OK, this is more encouraging. He hasn't "renounced" socialism. He says he hasn't an "identifiable political alliegence." The left tradition he grew up in has run aground. Bear in mind he's a Brit, and his center of gravity was around the Labour Party, which has renounced socialism. I feel the same way about Marxism that Hitch does about socialism. There is no there there anymore. I will be happy to defend the legacy of liberalism; I have always been a liberal small-d-democrat. --jks
>From: Rob Schaap <rws at comedu.canberra.edu.au>
>Reply-To: lbo-talk at lists.panix.com
>To: lbo-talk at lists.panix.com
>Subject: Re: David Horowitz/Hitchens
>Date: Sat, 3 Mar 2001 22:51:16 +1100
>
>G'day all,
>
> >It's at the end of his interview with Feed, which ran on the list.
>
>Yeah, I've popped the relevant bit at the bottom of this note.
>
>Hardly much of a renunciation, though. Whether one is a socialist or not
>is hardly a question worth asking any more - which is probably why Lamb has
>stopped asking. There really ain't a socialist left to belong to any more.

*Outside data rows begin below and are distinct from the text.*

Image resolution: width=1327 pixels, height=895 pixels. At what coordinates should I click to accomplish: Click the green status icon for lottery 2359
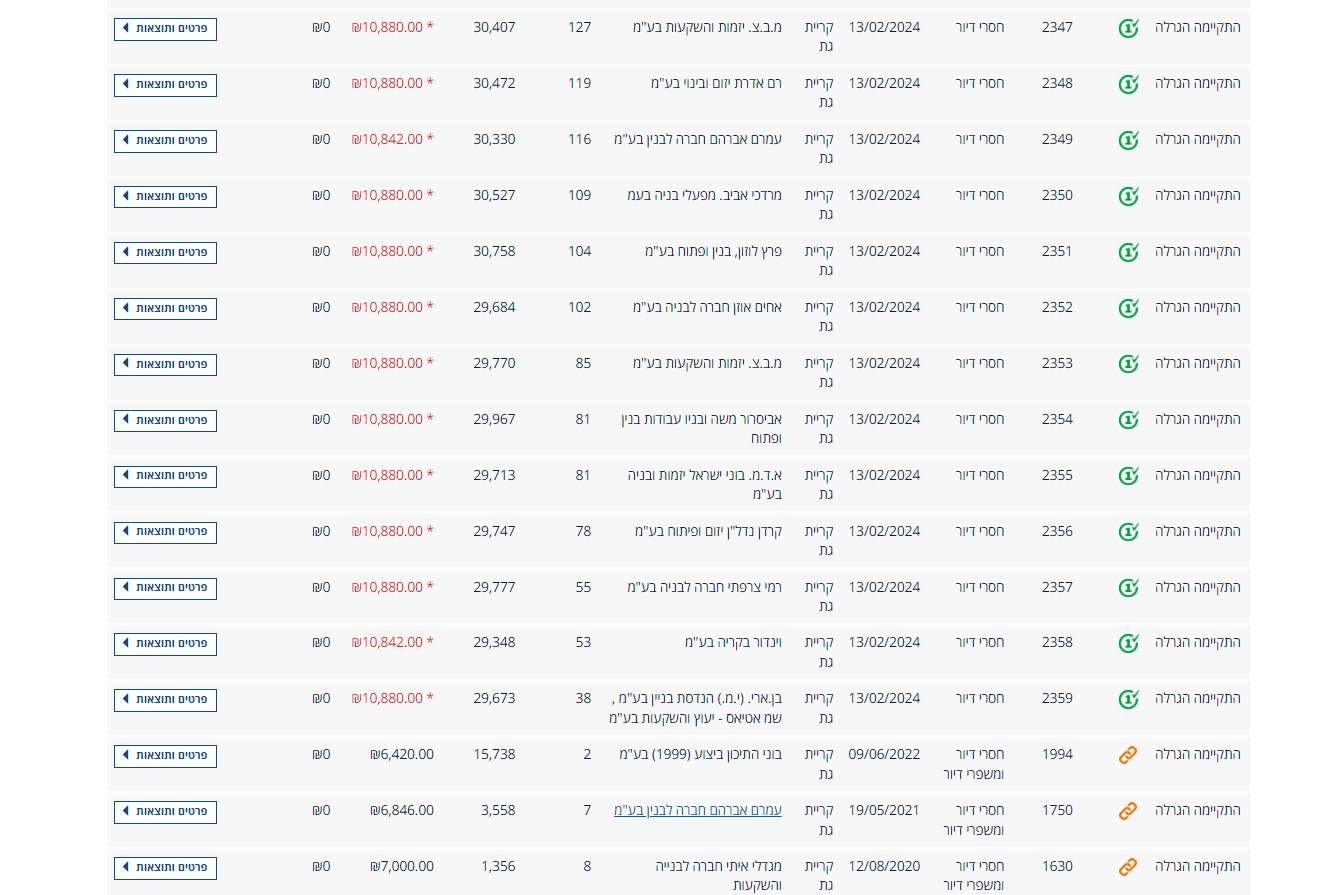(x=1128, y=699)
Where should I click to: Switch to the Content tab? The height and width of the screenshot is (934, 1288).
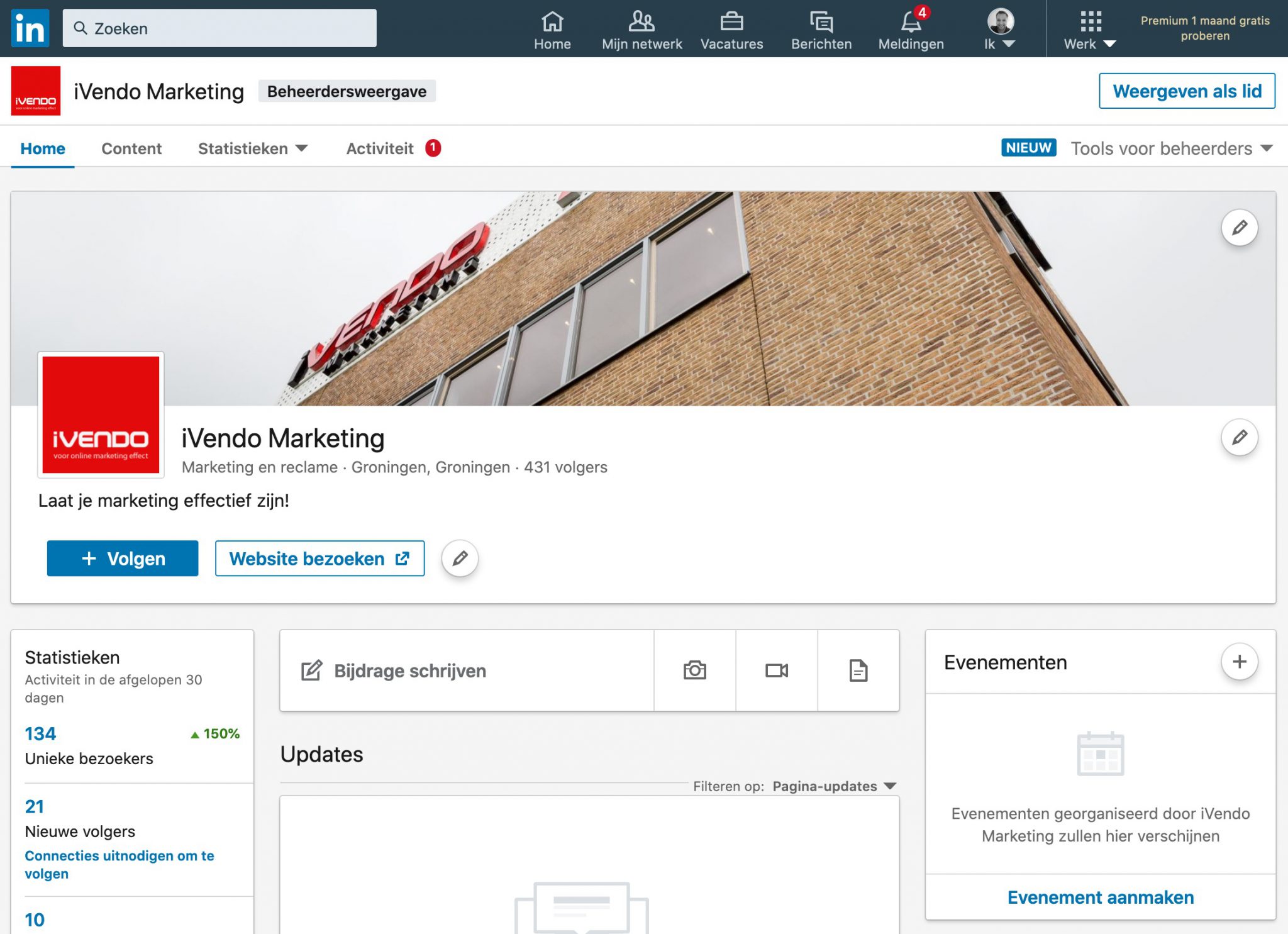pyautogui.click(x=131, y=148)
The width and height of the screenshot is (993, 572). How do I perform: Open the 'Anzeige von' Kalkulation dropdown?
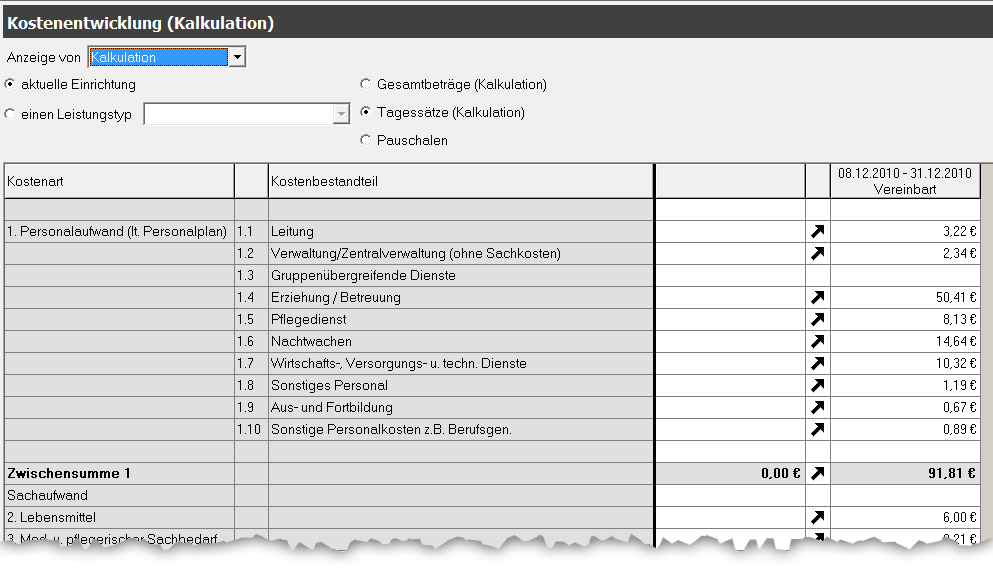(237, 58)
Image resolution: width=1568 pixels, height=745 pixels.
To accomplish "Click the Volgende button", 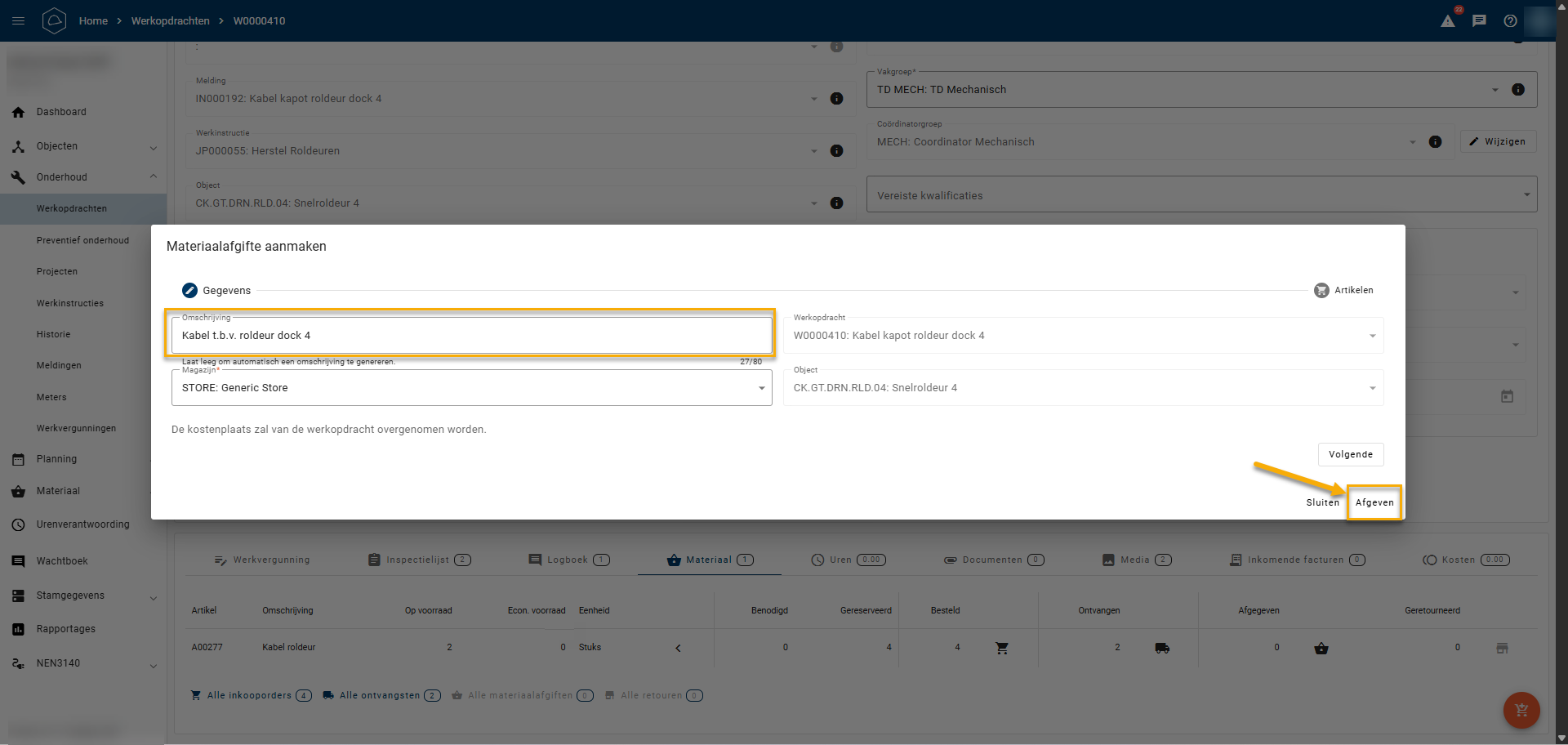I will (x=1350, y=455).
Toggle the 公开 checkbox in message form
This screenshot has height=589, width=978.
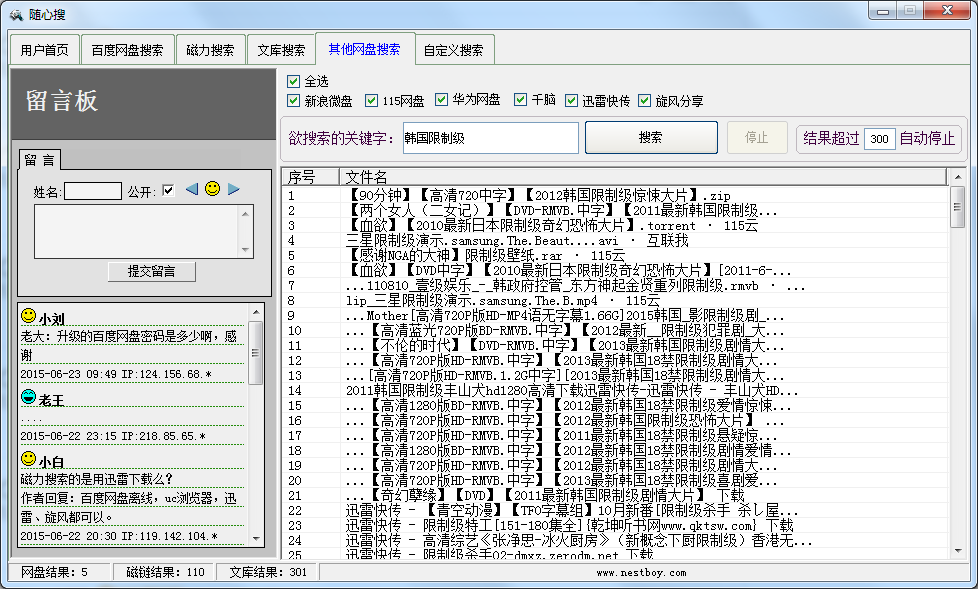pos(168,190)
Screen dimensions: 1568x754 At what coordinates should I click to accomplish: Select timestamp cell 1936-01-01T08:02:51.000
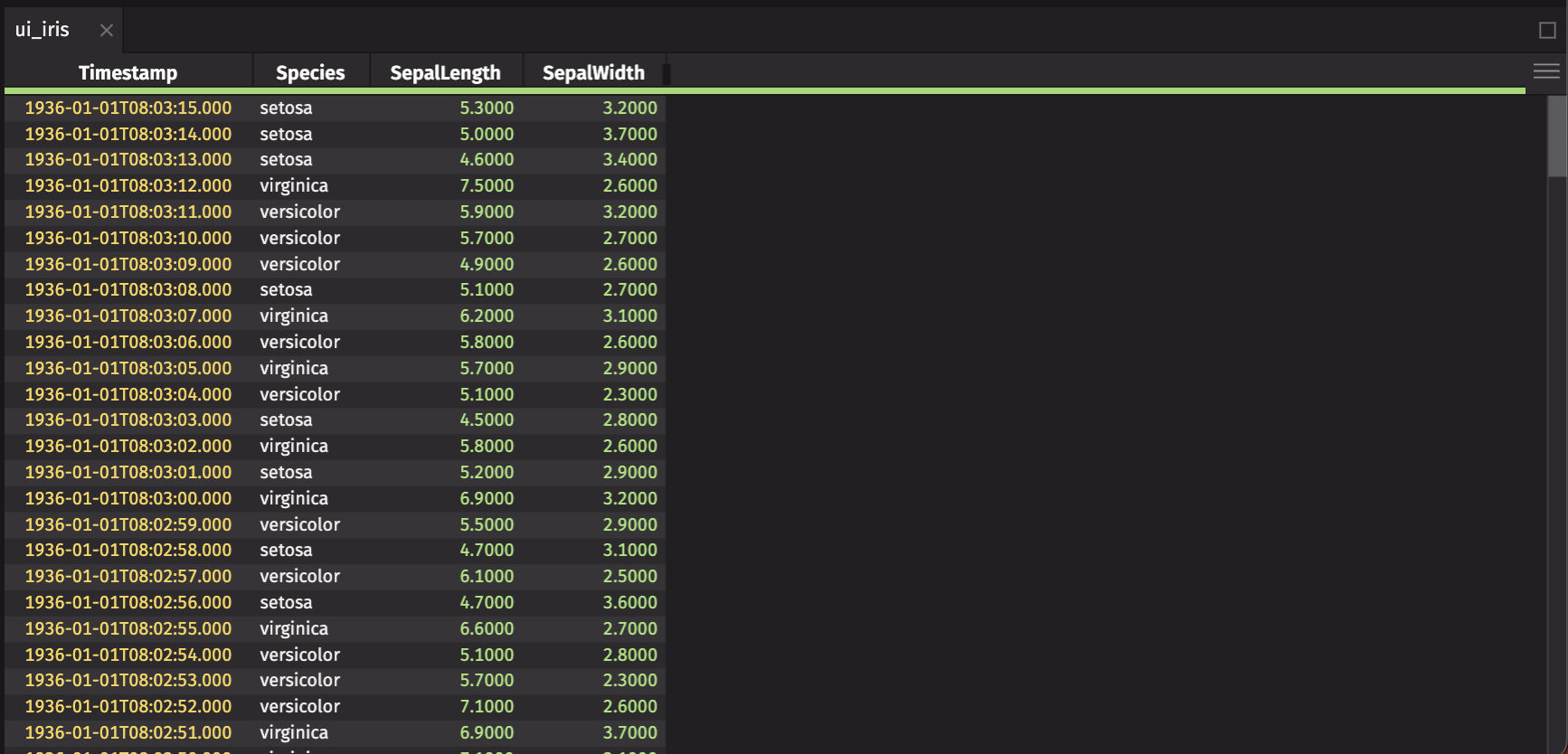tap(128, 732)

>And there's something sadly contradictory (as many of this convocation are
>well aware, I'm sure) in proclaiming one's socialism from a position of
>impotently atomic solitude.
>
>As for Hitch's claim that socialism doesn't condition his work any more, in
>a time when capitalism is busy divesting itself of the political identities
>and expectations of liberalism, I suggest there's plenty of useful work to
>be done in defending liberalism and pointing to the retreat of the
>formalisms and material compromises which not only constitute liberalism,
>but legitimate capitalism. And most of his work is still about
>unaccountable elites, systemic and systematised lying, consequently
>unwitting constituencies, and the slaughter and theft which invariably
>attends such developments.
>
>Which has gotta be done, eh?
>
>Not nearly as usefully yours,
>Rob.
>________________________________________________
>
>FEED: Where do you stand politically?
>
>HITCHENS: I don't have any identifiable political
>allegiance at the moment, though I'm barely ready even to
>say that. My political training and allegiance was with the
>left, and I'm sure it shows. That's how I learned to argue
>and what to look for. But that of course came from the
>particular left tradition that was so involved in a lot of
>argument within the left, when there was such a thing as an
>intra-left argument, which there hardly is anymore.
>
>FEED: I remember Brian Lamb on C-Span used to ask
>you, "Are you still a socialist?"
>
>HITCHENS: I was very glad he didn't do that the other
>day when I went on with him. He used to begin every time
>we came on. I knew he hoped that one day I'd say, "Okay,
>okay, you win." And I knew that even if that day ever came
>I wouldn't be glad that it had. It's a question I'm quite
>happy to postpone at the moment. It doesn't condition
>anything I do anymore. I would certainly say that.